(Word and element locating data)
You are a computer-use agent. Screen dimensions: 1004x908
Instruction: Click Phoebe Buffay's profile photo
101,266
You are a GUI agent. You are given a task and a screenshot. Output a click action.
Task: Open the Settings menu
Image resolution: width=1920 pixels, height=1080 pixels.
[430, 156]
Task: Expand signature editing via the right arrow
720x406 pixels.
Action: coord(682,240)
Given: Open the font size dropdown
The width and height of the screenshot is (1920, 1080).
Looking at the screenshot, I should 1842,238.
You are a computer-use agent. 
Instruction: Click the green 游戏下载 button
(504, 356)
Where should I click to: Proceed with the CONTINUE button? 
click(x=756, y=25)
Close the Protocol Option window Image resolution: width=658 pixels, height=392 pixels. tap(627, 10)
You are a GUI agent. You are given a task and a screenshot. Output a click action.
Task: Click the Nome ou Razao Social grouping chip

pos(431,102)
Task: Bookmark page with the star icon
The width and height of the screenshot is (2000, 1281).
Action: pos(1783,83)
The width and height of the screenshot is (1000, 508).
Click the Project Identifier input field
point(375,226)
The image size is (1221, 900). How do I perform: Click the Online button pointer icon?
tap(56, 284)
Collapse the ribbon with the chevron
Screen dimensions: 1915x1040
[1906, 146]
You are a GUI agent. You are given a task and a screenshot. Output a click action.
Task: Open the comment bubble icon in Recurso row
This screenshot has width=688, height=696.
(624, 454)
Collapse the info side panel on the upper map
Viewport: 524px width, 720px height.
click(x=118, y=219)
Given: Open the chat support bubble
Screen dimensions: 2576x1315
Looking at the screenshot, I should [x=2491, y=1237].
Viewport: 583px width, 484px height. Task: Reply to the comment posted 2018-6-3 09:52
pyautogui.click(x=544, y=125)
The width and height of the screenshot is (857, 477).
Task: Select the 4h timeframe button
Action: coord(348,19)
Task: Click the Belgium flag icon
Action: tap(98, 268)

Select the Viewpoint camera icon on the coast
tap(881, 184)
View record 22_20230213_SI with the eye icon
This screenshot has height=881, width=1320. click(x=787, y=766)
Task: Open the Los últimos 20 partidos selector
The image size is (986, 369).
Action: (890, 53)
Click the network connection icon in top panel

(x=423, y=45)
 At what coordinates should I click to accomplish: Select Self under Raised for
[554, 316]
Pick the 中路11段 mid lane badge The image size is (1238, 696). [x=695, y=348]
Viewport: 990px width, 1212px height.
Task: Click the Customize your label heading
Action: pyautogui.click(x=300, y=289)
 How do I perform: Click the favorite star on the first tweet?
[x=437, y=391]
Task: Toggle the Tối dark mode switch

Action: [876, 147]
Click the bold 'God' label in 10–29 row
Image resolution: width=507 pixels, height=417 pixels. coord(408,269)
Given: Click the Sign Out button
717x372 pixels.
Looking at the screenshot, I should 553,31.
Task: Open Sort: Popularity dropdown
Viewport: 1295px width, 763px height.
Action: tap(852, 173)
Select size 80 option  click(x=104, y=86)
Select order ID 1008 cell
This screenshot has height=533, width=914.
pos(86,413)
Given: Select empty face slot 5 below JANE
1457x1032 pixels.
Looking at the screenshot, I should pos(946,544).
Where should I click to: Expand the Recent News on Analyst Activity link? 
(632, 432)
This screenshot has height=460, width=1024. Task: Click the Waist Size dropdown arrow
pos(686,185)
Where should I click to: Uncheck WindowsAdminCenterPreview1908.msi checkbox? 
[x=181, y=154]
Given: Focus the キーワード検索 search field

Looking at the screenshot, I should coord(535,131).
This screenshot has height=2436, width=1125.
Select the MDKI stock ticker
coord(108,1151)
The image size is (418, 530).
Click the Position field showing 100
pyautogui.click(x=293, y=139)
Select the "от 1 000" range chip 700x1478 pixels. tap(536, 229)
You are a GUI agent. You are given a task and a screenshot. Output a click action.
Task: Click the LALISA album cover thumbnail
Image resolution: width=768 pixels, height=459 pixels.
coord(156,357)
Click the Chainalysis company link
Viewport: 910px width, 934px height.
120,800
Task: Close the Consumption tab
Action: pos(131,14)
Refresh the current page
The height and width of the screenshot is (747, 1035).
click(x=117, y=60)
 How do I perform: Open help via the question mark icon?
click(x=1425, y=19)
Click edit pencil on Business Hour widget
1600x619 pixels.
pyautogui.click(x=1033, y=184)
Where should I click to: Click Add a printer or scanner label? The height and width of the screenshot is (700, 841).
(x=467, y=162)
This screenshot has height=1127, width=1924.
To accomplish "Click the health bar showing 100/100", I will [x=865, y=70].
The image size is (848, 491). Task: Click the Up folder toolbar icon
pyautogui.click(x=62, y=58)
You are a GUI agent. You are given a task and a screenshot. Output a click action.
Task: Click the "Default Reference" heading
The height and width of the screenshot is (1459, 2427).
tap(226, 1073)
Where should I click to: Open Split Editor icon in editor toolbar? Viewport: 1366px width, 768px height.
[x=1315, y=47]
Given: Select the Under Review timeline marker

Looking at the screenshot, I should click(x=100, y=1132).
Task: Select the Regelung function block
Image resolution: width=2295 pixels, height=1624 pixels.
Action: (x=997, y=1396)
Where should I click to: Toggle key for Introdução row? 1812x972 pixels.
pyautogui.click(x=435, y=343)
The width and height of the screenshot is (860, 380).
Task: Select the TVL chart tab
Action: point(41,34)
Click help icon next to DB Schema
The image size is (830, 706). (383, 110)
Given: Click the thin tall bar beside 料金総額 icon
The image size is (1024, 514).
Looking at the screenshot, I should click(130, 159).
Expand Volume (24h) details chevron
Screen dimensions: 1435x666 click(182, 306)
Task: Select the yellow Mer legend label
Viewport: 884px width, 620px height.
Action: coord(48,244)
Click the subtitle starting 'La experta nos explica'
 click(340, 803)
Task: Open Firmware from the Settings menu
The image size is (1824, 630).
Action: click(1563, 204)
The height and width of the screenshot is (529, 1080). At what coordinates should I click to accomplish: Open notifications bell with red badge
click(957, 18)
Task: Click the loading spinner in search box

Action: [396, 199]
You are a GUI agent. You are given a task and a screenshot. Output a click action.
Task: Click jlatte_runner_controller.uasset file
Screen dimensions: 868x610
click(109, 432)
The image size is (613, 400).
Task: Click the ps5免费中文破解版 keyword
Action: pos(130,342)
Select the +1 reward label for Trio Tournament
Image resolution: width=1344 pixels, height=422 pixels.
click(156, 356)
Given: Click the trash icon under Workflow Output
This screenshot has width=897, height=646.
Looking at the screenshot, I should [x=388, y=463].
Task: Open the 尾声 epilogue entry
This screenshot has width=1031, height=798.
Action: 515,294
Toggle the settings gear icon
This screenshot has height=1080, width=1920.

(WRITTEN INSTRUCTION): Copy every line of the data above without changing anything.

(EXERCISE RESPONSE):
You are a computer-use agent. Screen dimensions: 1004x908
Instruction: Click Phoebe Buffay's profile photo
101,266
You are a GUI agent. You are given a task and a screenshot. Output a click action.
Task: Open the Settings menu
Image resolution: width=1920 pixels, height=1080 pixels.
[430, 156]
Task: Expand signature editing via the right arrow
720x406 pixels.
Action: coord(682,240)
Given: Open the font size dropdown
The width and height of the screenshot is (1920, 1080).
Looking at the screenshot, I should 1842,238.
You are a computer-use agent. 
Instruction: Click the green 游戏下载 button
(504, 356)
Where should I click to: Proceed with the CONTINUE button? 
click(x=756, y=25)
Close the Protocol Option window Image resolution: width=658 pixels, height=392 pixels. tap(627, 10)
You are a GUI agent. You are given a task and a screenshot. Output a click action.
Task: Click the Nome ou Razao Social grouping chip

pos(431,102)
Task: Bookmark page with the star icon
The width and height of the screenshot is (2000, 1281).
Action: pos(1783,83)
The width and height of the screenshot is (1000, 508).
Click the Project Identifier input field
point(375,226)
The image size is (1221, 900). How do I perform: Click the Online button pointer icon?
tap(56, 284)
Collapse the ribbon with the chevron
Screen dimensions: 1915x1040
[1906, 146]
You are a GUI agent. You are given a task and a screenshot. Output a click action.
Task: Open the comment bubble icon in Recurso row
This screenshot has width=688, height=696.
(624, 454)
Collapse the info side panel on the upper map
Viewport: 524px width, 720px height.
click(x=118, y=219)
Given: Open the chat support bubble
Screen dimensions: 2576x1315
Looking at the screenshot, I should [x=2491, y=1237].
Viewport: 583px width, 484px height. Task: Reply to the comment posted 2018-6-3 09:52
pyautogui.click(x=544, y=125)
The width and height of the screenshot is (857, 477).
Task: Select the 4h timeframe button
Action: coord(348,19)
Task: Click the Belgium flag icon
Action: tap(98, 268)

Select the Viewpoint camera icon on the coast
tap(881, 184)
View record 22_20230213_SI with the eye icon
This screenshot has height=881, width=1320. click(x=787, y=766)
Task: Open the Los últimos 20 partidos selector
The image size is (986, 369).
Action: (890, 53)
Click the network connection icon in top panel

(x=423, y=45)
 At what coordinates should I click to accomplish: Select Self under Raised for
[554, 316]
Pick the 中路11段 mid lane badge The image size is (1238, 696). [x=695, y=348]
Viewport: 990px width, 1212px height.
Task: Click the Customize your label heading
Action: pyautogui.click(x=300, y=289)
 How do I perform: Click the favorite star on the first tweet?
[x=437, y=391]
Task: Toggle the Tối dark mode switch

Action: [876, 147]
Click the bold 'God' label in 10–29 row
Image resolution: width=507 pixels, height=417 pixels. coord(408,269)
Given: Click the Sign Out button
717x372 pixels.
Looking at the screenshot, I should 553,31.
Task: Open Sort: Popularity dropdown
Viewport: 1295px width, 763px height.
Action: tap(852, 173)
Select size 80 option  click(x=104, y=86)
Select order ID 1008 cell
This screenshot has height=533, width=914.
pos(86,413)
Given: Select empty face slot 5 below JANE
1457x1032 pixels.
Looking at the screenshot, I should pos(946,544).
Where should I click to: Expand the Recent News on Analyst Activity link? 
(632, 432)
This screenshot has height=460, width=1024. Task: Click the Waist Size dropdown arrow
pos(686,185)
Where should I click to: Uncheck WindowsAdminCenterPreview1908.msi checkbox? 
[x=181, y=154]
Given: Focus the キーワード検索 search field

Looking at the screenshot, I should coord(535,131).
This screenshot has height=2436, width=1125.
Select the MDKI stock ticker
coord(108,1151)
The image size is (418, 530).
Click the Position field showing 100
pyautogui.click(x=293, y=139)
Select the "от 1 000" range chip 700x1478 pixels. tap(536, 229)
You are a GUI agent. You are given a task and a screenshot. Output a click action.
Task: Click the LALISA album cover thumbnail
Image resolution: width=768 pixels, height=459 pixels.
coord(156,357)
Click the Chainalysis company link
Viewport: 910px width, 934px height.
120,800
Task: Close the Consumption tab
Action: pos(131,14)
Refresh the current page
The height and width of the screenshot is (747, 1035).
click(x=117, y=60)
 How do I perform: Open help via the question mark icon?
click(x=1425, y=19)
Click edit pencil on Business Hour widget
1600x619 pixels.
pyautogui.click(x=1033, y=184)
Where should I click to: Click Add a printer or scanner label? The height and width of the screenshot is (700, 841).
(x=467, y=162)
This screenshot has height=1127, width=1924.
To accomplish "Click the health bar showing 100/100", I will [x=865, y=70].
The image size is (848, 491). Task: Click the Up folder toolbar icon
pyautogui.click(x=62, y=58)
You are a GUI agent. You are given a task and a screenshot. Output a click action.
Task: Click the "Default Reference" heading
The height and width of the screenshot is (1459, 2427).
tap(226, 1073)
Where should I click to: Open Split Editor icon in editor toolbar? Viewport: 1366px width, 768px height.
[x=1315, y=47]
Given: Select the Under Review timeline marker

Looking at the screenshot, I should click(x=100, y=1132).
Task: Select the Regelung function block
Image resolution: width=2295 pixels, height=1624 pixels.
Action: (x=997, y=1396)
Where should I click to: Toggle key for Introdução row? 1812x972 pixels.
pyautogui.click(x=435, y=343)
The width and height of the screenshot is (860, 380).
Task: Select the TVL chart tab
Action: point(41,34)
Click help icon next to DB Schema
The image size is (830, 706). (383, 110)
Given: Click the thin tall bar beside 料金総額 icon
The image size is (1024, 514).
Looking at the screenshot, I should click(130, 159).
Expand Volume (24h) details chevron
Screen dimensions: 1435x666 click(182, 306)
Task: Select the yellow Mer legend label
Viewport: 884px width, 620px height.
Action: coord(48,244)
Click the subtitle starting 'La experta nos explica'
 click(340, 803)
Task: Open Firmware from the Settings menu
The image size is (1824, 630).
Action: click(1563, 204)
The height and width of the screenshot is (529, 1080). At what coordinates should I click to accomplish: Open notifications bell with red badge
click(957, 18)
Task: Click the loading spinner in search box

Action: [396, 199]
You are a GUI agent. You are given a task and a screenshot. Output a click action.
Task: Click jlatte_runner_controller.uasset file
Screen dimensions: 868x610
click(109, 432)
The image size is (613, 400).
Task: Click the ps5免费中文破解版 keyword
Action: pos(130,342)
Select the +1 reward label for Trio Tournament
Image resolution: width=1344 pixels, height=422 pixels.
click(156, 356)
Given: Click the trash icon under Workflow Output
This screenshot has width=897, height=646.
Looking at the screenshot, I should [x=388, y=463].
Task: Open the 尾声 epilogue entry
This screenshot has width=1031, height=798.
Action: 515,294
Toggle the settings gear icon
This screenshot has height=1080, width=1920.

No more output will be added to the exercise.